21 tc The Hebrew text has כְּאֹבוֹת חֲדָשִׁים (kÿ’ovot khadashim), traditionally rendered “like new wineskins.” But only here does the phrase have this meaning. The LXX has “smiths” for “new,” thus “like smith’s bellows.” A. Guillaume connects the word with an Arabic word for a wide vessel for wine shaped like a cup (“Archaeological and philological note on Job 32:19,” PEQ 93 [1961]: 147-50). Some have been found in archaeological sites. The poor would use skins, the rich would use jars. The key to putting this together is the verb at the end of the line, יִבָּקֵעַ (yibbaqea’, “that are ready to burst”). The point of the statement is that Elihu is bursting to speak, and until now has not had the opening.
22 tn Heb “righteous,” but in this context it means to be innocent or in the right.
23 tn The verb is the Piel imperfect of כָּזַב (kazav), meaning “to lie.” It could be a question: “Should I lie [against my right?] – when I am innocent. If it is repointed to the Pual, then it can be “I am made to lie,” or “I am deceived.” Taking it as a question makes good sense here, and so emendations are unnecessary.

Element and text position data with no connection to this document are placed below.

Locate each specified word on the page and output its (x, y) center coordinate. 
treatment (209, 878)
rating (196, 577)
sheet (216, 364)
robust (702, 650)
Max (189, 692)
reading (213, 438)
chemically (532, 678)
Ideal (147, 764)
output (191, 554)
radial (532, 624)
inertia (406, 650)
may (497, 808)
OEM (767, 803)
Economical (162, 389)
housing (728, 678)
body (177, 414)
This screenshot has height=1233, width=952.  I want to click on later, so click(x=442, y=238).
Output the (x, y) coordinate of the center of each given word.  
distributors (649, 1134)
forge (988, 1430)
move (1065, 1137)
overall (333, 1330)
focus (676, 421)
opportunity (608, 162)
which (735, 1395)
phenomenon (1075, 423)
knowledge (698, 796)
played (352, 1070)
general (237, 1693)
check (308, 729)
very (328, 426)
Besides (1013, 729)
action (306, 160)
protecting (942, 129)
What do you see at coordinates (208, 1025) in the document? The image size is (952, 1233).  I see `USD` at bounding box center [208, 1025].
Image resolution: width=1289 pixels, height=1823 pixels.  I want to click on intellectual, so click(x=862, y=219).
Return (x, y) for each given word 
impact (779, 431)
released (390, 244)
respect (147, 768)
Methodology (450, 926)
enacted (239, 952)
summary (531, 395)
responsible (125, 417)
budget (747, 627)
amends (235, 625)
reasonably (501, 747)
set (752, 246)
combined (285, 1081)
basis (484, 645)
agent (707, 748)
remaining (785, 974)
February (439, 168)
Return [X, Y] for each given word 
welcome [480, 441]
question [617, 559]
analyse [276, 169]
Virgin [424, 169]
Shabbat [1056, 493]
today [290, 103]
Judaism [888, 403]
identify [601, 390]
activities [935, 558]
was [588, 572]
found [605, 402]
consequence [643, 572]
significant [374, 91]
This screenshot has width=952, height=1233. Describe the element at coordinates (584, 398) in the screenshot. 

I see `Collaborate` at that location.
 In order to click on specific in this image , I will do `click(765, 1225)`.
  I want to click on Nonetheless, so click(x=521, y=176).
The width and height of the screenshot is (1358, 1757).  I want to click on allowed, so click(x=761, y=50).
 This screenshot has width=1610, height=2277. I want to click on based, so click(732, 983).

24 tn The Hebrew text has only “my arrow.” Some commentators emend that word slightly to get “my wound.” But the idea could be derived from “arrows” as well, the wounds caused by the arrows. The arrows are symbolic of God’s affliction.
25 tn Heb “without transgression”; but this is parallel to the first part where the claim is innocence.